#### [Prompt]
Although the records contain pictures, print none of them; print exactly the lines from the one with "Where should I" through the last line.

#### [Records for the task]

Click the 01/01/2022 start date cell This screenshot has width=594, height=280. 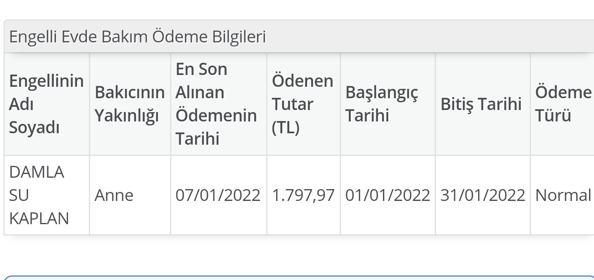387,196
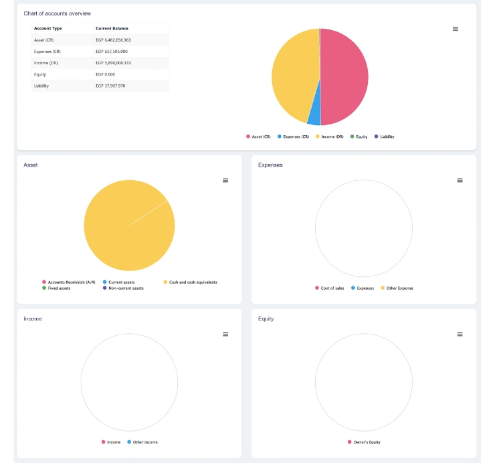
Task: Open the overview chart hamburger menu
Action: point(456,29)
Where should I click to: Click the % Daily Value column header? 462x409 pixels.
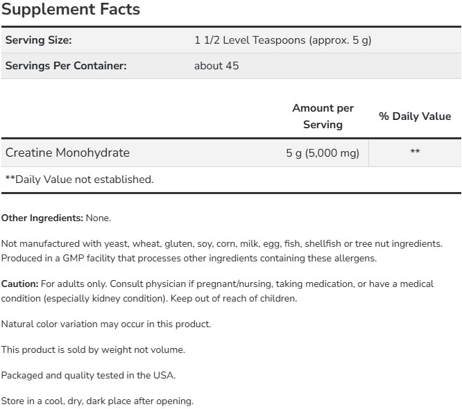[415, 116]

#### [Solution to the exercise]
Where should I click to: Click the % Daily Value column header? 462x409 pixels.
[415, 116]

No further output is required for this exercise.